Maria ci aiuta: accoglie la promessa e la fa sua. Prepara ancora quello che non conosce ma che fa suo indicato dall’Angelo. La speranza è personale ma poi diventa comunità, ha bisogno di amici. Non a caso Maria è anche nostra Madre e siamo generati da Lei. E come figli la prendiamo nella casa del nostro cuore, per custodirla noi. È il segreto della Chiesa: è nostra ma noi siamo suoi, e nella Chiesa nessuno è al centro, perché al centro c’è Gesù. E questo ci aiuta ad essere quello che siamo: figli, che però hanno tutto di Dio, sono eredi, pienamente, senza riserve. La speranza non delude, ma chiede persone forti, che non si arrendono, che sanno di essere più forti del male e scelgono di non essere mediocri. Ecco la nostra decisione per combattere il male, per realizzare la speranza di Dio sul mondo: una famiglia, fratelli tutti, ad iniziare da me. I cristiani hanno la responsabilità di umanizzare il mondo e di formare persone capaci di umanizzarlo.
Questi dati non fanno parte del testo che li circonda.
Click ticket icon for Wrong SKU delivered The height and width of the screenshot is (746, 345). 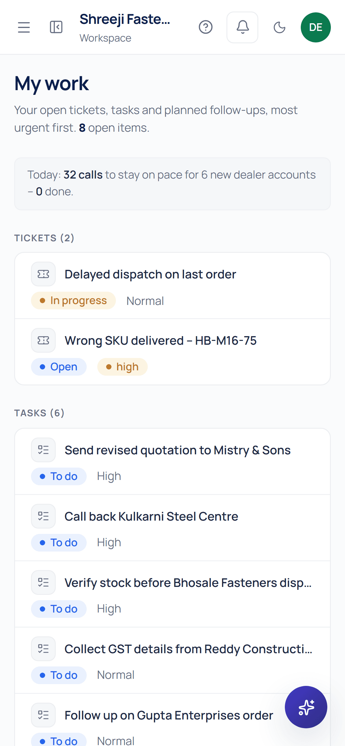pos(43,341)
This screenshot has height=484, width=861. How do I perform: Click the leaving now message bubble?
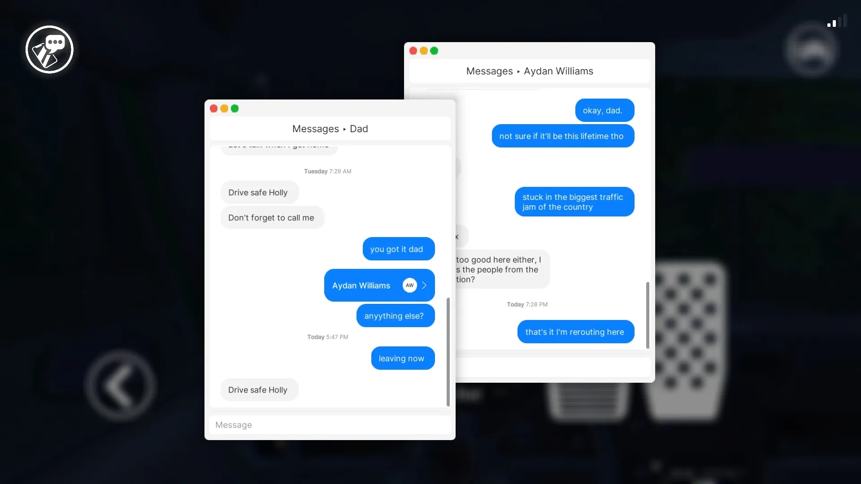(x=401, y=358)
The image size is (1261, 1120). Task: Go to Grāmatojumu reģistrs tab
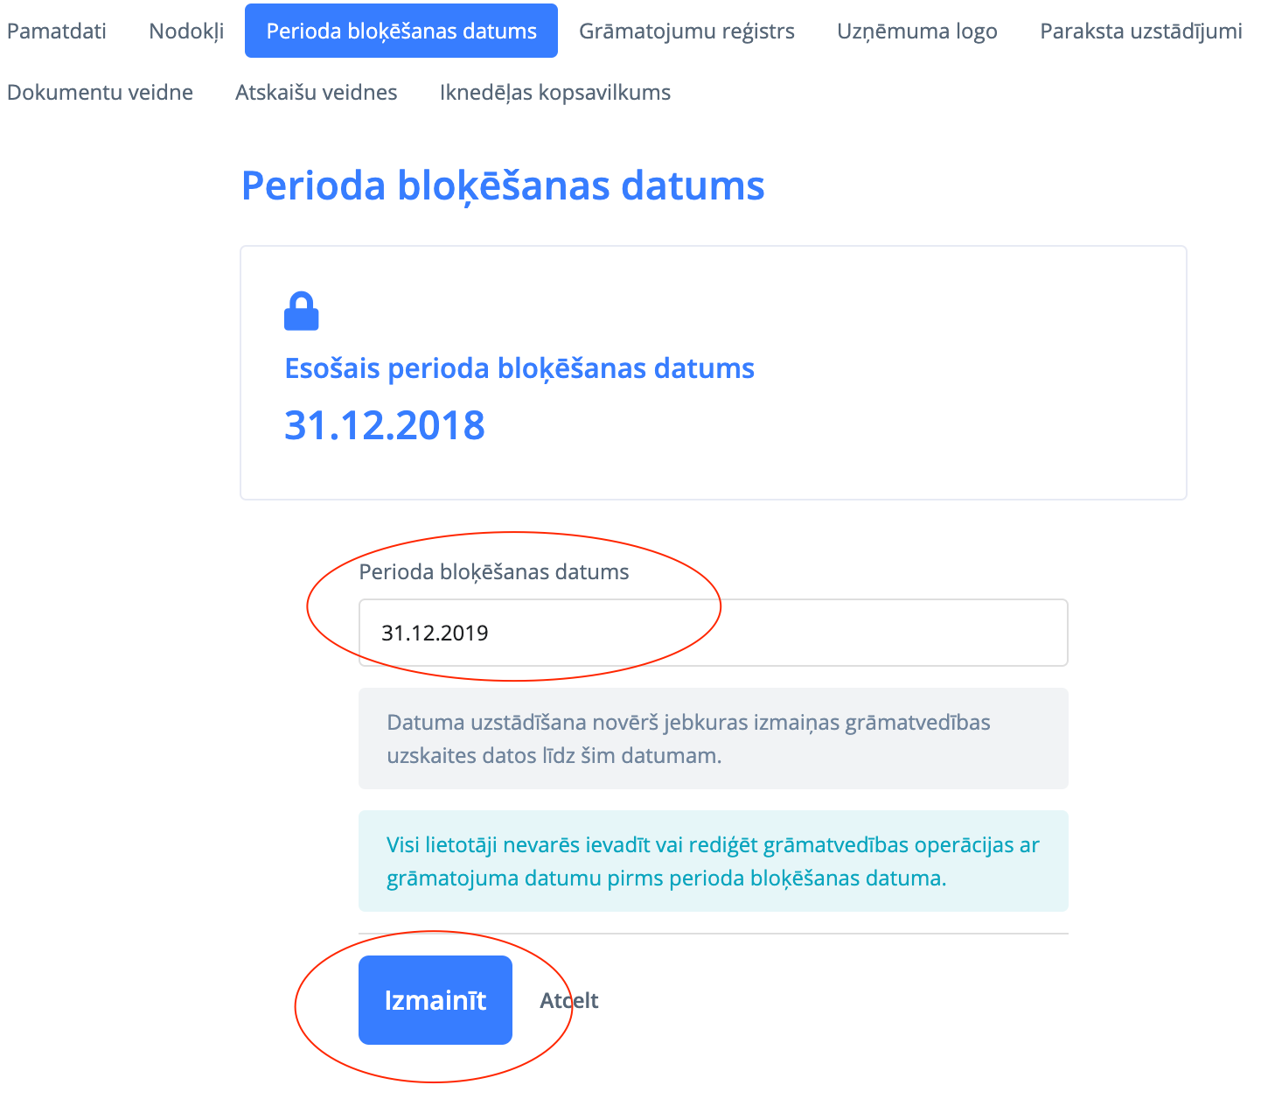[x=686, y=32]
Oggi è il ricordo dei martiri, di quanti hanno sperato e non hanno smesso di farlo anche quando c’erano minacce e difficoltà. Mons. Romero denuncio la violenza nel suo Paese, pronunciava i nomi di chi era ucciso, svelava le responsabilità di chi la faceva, e il suo esempio ha dato tanta speranza. Annunciò la speranza, la rappresentò, la fece nascere nel cuore delle persone.
Vorrei terminare con Annalena Tonelli, di Forlì, uccisa in Africa dove era rimasta perché unico aiuto per decine di migliaia di persone. “In ogni relazione con gli altri l’approccio divenga positivo … Il nostro compito sulla terra è di far vivere. E la vita non è sicuramente la condanna, lo ius belli, l’accusa, la vendetta, il mettere il dito nella piaga, il rivelare gli sbagli, le colpe degli altri, il tenere nascosta invece la nostra colpa, l’impazienza, l’ira, la gelosia, l’invidia, la mancanza di speranza, la mancanza di fiducia nell’uomo. La vita è sperare sempre, sperare contro ogni speranza, buttarsi alle spalle le nostre miserie, non guardare alle miserie degli altri, credere che DIO c’è e che LUI è un DIO d’ìamore”. Sia così anche per noi.